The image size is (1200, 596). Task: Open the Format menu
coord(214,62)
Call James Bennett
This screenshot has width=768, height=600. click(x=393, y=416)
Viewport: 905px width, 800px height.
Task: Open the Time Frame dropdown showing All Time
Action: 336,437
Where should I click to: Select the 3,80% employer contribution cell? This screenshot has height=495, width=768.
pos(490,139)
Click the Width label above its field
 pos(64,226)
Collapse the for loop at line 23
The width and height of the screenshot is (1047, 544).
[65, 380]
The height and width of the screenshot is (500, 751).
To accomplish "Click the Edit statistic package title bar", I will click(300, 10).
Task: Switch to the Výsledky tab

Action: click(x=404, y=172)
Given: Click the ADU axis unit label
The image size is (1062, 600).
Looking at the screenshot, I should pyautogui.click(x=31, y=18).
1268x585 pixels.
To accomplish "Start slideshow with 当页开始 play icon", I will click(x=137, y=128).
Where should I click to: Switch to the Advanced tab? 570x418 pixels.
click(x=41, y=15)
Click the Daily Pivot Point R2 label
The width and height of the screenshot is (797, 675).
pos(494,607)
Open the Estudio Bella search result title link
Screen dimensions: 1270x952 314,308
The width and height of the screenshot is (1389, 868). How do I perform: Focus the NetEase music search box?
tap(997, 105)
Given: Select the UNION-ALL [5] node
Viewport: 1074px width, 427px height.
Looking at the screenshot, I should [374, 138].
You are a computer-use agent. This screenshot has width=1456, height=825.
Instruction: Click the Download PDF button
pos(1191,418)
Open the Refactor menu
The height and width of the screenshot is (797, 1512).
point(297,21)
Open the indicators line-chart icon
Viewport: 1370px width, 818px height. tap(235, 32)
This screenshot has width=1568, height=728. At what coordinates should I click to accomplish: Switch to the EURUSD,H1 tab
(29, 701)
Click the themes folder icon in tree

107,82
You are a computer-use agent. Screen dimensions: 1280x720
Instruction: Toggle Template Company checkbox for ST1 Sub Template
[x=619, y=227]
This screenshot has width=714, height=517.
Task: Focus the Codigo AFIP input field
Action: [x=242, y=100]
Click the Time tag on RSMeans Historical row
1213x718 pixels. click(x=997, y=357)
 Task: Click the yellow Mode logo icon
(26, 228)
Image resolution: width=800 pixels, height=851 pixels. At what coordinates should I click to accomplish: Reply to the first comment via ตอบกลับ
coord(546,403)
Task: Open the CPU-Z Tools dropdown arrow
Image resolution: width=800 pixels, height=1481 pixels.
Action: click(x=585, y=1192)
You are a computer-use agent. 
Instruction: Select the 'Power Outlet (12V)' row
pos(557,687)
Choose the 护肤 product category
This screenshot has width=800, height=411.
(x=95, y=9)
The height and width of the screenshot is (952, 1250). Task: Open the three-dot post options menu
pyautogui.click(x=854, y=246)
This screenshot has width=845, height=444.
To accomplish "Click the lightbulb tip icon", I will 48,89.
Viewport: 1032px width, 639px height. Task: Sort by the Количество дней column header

··········

* **Assigned task**:
Within the material above, transcribe exactly the lines that run from the line holding "Where should I click to: Select" through the line holding "The height and width of the screenshot is (500, 751).".

* **Response for this exercise**:
Where should I click to: Select the 3,80% employer contribution cell? This screenshot has height=495, width=768.
pos(490,139)
Click the Width label above its field
 pos(64,226)
Collapse the for loop at line 23
The width and height of the screenshot is (1047, 544).
[65, 380]
The height and width of the screenshot is (500, 751).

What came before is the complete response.